Das Programmheft des Bürgerbühnenfestivals schreibt: „Schlingensief arbeitete mit Behinderten, Neonazis, Asylbewerbern, Arbeitslosen, Obdachlosen. Fixpunkt war stets die erlebte Wirklich- keit außerhalb des Theaters. Unter anderem das Spiel mit Authentizität, die Frage „echt oder nicht echt?“ provozierte vielfach das Publikum. Aber was ist eigentlich echt? Haben wir von sogenannten nicht-professionellen Schauspielern mehr „Echtheit“ zu erwarten?

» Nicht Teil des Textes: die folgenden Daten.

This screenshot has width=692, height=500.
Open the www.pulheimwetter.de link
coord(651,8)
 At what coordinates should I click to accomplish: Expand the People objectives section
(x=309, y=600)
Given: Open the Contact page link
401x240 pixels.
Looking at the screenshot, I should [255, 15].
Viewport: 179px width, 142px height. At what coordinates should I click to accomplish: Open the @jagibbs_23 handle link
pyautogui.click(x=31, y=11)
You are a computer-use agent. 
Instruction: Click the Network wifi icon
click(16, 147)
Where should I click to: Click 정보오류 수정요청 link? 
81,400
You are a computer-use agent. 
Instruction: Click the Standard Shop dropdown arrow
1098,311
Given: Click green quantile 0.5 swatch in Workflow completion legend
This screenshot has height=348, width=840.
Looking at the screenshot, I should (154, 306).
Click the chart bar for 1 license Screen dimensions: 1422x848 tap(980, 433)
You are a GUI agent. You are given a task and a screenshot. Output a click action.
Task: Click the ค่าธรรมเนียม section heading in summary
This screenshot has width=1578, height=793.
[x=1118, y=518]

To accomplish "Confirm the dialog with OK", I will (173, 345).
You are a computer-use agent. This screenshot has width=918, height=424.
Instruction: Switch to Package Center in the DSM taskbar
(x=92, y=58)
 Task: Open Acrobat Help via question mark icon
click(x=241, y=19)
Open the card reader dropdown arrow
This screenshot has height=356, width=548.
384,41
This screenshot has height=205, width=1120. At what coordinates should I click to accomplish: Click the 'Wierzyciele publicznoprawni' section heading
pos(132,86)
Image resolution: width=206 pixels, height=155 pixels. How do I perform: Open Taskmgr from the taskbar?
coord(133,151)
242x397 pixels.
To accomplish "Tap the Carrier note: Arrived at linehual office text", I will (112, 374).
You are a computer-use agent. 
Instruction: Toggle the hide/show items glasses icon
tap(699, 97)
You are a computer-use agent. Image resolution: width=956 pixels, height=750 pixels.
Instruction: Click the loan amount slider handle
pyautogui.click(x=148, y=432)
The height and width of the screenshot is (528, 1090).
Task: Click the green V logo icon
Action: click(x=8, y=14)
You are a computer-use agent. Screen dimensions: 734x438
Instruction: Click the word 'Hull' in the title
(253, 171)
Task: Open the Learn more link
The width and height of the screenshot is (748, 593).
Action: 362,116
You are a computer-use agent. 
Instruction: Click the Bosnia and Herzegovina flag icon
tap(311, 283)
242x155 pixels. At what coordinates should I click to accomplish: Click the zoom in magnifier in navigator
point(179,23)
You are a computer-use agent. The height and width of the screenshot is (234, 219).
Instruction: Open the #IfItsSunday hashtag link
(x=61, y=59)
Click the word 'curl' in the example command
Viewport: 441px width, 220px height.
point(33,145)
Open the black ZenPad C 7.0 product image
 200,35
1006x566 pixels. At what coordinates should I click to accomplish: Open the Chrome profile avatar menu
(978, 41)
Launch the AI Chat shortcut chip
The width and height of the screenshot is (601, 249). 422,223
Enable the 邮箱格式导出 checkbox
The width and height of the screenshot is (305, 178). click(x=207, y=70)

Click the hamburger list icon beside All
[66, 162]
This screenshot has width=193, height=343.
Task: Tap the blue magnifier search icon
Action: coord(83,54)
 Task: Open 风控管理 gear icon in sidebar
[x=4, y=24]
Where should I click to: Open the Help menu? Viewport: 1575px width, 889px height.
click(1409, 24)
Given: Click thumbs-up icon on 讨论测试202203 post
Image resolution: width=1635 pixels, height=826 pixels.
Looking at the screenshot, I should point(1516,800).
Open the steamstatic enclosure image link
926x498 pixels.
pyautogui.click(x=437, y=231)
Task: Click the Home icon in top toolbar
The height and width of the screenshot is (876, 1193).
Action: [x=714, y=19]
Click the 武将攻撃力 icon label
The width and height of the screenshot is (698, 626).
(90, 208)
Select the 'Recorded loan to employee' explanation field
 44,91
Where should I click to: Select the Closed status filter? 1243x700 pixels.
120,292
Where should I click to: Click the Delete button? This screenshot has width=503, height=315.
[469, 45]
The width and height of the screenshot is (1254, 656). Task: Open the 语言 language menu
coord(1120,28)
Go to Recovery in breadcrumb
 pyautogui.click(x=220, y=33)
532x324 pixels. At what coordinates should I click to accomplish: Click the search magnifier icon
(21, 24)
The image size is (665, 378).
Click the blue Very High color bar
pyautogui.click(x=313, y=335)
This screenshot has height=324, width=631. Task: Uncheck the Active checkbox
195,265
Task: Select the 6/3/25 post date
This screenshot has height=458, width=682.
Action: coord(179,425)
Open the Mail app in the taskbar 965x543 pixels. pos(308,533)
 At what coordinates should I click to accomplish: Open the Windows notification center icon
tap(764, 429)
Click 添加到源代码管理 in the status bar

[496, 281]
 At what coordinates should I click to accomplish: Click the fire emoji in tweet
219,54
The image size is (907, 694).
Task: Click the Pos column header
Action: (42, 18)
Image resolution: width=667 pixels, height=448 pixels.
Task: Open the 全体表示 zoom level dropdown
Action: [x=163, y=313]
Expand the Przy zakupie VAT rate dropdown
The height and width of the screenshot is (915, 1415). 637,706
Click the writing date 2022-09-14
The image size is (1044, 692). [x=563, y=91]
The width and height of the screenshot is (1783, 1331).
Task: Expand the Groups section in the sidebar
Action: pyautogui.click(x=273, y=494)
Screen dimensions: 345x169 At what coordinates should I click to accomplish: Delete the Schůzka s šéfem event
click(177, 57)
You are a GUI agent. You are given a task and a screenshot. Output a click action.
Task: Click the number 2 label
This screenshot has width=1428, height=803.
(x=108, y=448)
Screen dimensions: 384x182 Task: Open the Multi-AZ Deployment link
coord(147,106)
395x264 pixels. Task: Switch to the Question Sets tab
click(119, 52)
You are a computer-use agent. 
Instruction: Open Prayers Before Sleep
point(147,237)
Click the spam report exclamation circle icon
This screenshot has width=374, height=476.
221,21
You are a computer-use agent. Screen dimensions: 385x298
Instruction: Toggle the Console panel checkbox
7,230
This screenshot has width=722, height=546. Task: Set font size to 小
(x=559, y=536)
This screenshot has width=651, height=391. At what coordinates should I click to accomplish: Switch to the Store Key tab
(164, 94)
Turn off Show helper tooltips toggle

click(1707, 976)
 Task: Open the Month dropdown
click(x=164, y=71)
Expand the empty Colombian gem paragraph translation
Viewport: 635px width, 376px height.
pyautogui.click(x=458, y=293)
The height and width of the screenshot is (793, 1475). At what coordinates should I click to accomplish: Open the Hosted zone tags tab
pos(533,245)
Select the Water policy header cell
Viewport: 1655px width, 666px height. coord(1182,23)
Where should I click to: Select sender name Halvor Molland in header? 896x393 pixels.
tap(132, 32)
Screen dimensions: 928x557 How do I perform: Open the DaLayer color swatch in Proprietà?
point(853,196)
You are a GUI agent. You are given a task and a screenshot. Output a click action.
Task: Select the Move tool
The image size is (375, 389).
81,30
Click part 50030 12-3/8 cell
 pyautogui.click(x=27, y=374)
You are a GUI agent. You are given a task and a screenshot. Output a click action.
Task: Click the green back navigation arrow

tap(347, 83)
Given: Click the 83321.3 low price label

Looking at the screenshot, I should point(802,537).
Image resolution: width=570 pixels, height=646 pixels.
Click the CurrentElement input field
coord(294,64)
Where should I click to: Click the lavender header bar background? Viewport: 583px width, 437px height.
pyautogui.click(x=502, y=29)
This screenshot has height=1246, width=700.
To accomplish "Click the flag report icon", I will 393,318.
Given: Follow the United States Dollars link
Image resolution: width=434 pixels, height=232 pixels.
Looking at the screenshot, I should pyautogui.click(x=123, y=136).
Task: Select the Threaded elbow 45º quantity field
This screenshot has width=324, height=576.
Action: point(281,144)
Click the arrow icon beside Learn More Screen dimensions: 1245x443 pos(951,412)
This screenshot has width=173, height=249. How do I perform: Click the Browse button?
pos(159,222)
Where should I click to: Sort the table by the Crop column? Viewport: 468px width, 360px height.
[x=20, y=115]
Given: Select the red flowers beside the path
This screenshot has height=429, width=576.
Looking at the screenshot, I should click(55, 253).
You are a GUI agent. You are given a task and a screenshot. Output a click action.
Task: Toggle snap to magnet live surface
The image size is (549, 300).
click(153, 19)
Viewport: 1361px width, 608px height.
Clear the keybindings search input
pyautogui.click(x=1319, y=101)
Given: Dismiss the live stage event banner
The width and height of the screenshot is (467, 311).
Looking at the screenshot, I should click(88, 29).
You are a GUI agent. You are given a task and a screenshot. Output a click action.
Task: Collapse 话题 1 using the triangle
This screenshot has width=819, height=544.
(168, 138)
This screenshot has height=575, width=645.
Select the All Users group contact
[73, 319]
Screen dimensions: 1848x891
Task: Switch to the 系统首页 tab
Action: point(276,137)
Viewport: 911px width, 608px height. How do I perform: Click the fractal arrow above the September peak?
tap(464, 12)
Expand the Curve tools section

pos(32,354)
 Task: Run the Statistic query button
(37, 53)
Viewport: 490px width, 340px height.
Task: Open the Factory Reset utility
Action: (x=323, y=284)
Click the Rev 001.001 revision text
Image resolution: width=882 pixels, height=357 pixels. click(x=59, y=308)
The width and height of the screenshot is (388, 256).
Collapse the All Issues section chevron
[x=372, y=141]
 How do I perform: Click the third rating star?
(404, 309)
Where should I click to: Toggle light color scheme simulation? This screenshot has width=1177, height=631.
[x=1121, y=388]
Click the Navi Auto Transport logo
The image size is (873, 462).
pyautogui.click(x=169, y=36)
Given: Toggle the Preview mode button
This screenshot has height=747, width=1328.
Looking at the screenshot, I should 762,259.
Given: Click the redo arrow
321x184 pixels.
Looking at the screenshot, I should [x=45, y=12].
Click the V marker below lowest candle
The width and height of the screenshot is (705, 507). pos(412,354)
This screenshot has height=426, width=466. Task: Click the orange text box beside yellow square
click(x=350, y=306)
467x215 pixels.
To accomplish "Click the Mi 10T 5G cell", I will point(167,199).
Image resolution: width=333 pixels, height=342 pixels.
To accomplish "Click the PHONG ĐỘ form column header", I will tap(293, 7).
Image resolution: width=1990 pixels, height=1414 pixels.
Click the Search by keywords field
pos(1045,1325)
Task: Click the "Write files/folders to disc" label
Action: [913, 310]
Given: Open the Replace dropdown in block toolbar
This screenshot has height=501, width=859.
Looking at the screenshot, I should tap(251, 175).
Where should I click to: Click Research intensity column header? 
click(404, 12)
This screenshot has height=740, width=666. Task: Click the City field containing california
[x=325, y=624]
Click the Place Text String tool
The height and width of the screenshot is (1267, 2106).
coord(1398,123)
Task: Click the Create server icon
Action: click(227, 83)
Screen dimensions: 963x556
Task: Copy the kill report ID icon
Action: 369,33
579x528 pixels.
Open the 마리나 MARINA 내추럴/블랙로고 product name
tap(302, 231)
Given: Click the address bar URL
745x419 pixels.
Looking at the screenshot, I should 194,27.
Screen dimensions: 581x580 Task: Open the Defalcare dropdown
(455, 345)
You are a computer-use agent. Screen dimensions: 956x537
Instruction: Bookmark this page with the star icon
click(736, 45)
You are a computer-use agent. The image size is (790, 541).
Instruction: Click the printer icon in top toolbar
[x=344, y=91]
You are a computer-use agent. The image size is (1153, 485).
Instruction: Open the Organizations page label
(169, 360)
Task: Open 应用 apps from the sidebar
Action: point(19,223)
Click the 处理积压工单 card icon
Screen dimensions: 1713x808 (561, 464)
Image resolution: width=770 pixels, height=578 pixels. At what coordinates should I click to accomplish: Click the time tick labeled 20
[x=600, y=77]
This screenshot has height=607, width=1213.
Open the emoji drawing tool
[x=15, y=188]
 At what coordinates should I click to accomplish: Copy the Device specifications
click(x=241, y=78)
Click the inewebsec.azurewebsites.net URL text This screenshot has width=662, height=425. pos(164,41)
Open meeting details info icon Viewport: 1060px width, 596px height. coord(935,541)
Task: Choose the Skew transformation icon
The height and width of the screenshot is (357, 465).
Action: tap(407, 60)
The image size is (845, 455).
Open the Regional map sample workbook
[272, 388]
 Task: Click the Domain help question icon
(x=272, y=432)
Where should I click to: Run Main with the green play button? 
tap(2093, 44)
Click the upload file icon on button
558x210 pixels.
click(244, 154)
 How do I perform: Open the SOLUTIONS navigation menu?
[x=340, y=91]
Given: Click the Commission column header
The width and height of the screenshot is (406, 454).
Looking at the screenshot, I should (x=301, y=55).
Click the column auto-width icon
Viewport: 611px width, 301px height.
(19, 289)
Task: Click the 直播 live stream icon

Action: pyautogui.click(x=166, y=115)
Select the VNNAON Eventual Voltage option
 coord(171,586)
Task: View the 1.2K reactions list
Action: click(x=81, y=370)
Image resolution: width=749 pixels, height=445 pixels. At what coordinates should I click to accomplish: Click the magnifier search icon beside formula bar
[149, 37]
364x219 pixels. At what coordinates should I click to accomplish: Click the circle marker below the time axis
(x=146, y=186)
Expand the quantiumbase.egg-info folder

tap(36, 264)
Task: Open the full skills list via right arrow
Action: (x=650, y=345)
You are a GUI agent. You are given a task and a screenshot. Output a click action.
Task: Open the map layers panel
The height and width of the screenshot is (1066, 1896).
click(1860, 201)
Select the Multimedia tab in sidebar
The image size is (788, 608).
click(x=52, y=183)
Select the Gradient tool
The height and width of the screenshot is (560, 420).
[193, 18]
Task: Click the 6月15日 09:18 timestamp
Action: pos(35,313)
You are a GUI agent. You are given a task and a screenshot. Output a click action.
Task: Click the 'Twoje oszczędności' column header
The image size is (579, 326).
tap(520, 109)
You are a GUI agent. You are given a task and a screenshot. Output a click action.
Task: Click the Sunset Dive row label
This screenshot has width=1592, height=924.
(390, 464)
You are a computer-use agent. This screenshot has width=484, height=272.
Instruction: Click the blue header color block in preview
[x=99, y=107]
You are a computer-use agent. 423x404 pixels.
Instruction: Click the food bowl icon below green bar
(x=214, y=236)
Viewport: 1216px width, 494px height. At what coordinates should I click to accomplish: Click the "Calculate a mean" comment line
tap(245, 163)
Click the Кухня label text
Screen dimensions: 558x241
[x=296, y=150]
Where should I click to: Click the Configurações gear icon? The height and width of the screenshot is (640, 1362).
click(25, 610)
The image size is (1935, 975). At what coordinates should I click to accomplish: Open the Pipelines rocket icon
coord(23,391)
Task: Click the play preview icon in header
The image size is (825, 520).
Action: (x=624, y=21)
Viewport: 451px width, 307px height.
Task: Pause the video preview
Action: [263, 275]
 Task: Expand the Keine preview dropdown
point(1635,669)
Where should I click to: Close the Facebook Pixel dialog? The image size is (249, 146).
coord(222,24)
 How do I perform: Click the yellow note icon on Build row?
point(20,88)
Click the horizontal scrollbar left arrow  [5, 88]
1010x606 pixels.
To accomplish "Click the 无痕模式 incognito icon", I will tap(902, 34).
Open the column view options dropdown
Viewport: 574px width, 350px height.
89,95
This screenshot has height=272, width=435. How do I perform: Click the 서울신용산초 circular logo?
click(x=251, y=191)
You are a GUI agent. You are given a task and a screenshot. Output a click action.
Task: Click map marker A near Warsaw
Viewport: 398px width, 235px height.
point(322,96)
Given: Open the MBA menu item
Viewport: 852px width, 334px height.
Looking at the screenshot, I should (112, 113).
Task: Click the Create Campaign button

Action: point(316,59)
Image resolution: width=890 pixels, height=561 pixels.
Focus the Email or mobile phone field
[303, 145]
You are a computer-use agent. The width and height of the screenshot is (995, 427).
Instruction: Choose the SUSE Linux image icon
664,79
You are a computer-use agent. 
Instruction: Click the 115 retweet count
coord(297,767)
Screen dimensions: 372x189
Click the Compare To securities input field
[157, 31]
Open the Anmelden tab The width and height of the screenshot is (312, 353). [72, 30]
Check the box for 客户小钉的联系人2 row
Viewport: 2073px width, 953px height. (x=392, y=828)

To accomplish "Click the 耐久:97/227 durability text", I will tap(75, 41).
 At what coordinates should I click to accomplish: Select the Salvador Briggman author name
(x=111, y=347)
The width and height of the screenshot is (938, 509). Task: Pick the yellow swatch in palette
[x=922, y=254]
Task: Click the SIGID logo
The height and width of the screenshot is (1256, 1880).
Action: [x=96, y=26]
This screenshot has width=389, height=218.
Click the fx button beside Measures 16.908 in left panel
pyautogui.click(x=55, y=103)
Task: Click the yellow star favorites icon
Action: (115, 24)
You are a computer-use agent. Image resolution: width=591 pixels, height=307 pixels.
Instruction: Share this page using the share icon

Was heißt Schauspielen?“

Alle drei Gäste haben zu ganz unterschiedlichen Zeiten mit Schlingensief gearbeitet. Und Ortiz hat in Dresden auch schon einmal eine Arbeit für die Bürgerbühne betreut. Da ich einen Ausschnitt aus Schlingensiefs „Freakstars 3000“ zeigte, einer bösen Paraphrase auf das Format Casting Show mit seinen Lieblingsbehinderten aus Berlin-Lichtenrade, spielte auch das Thema Inklusion eine große Rolle. Umathum hat gerade ein Buch herausgegeben zum „Disabled Theater“ von Jérôme Bel (mit Benjamnin Wihstutz, ab Mai bei diaphanes). Wir haben natürlich viel von unseren Schlingensiefmomenten erzählt, dabei aber immer wieder versucht, den Vergleich zum Inklusionstheater oder zu partizipatorischen Formaten hinzukriegen. Es war eine sehr angenehme, weil kompetente Runde, die nichts verklärte. Der Oberklartext kam, wie nicht anders zu erwarten, gegen Ende von Lilienthal: „Ich glaube, Schlingensief hätte die Bürgerbühnen ziemlich scheiße gefunden.“ Ein Tenor der Runde war, wenn ich mich richtig erinnere: Lasst extreme Arbeitsweisen auch mit Laien zu, holt exzentrische Regisseure, mischt die Bürger mit Ensemblemitgliedern.

Play the Beat - Das Theater und die Musik (Kammerspiele, Deutsches Theater)

Tobi Müller (l.), Jens Balzer (Foto Roland Owsnitzki)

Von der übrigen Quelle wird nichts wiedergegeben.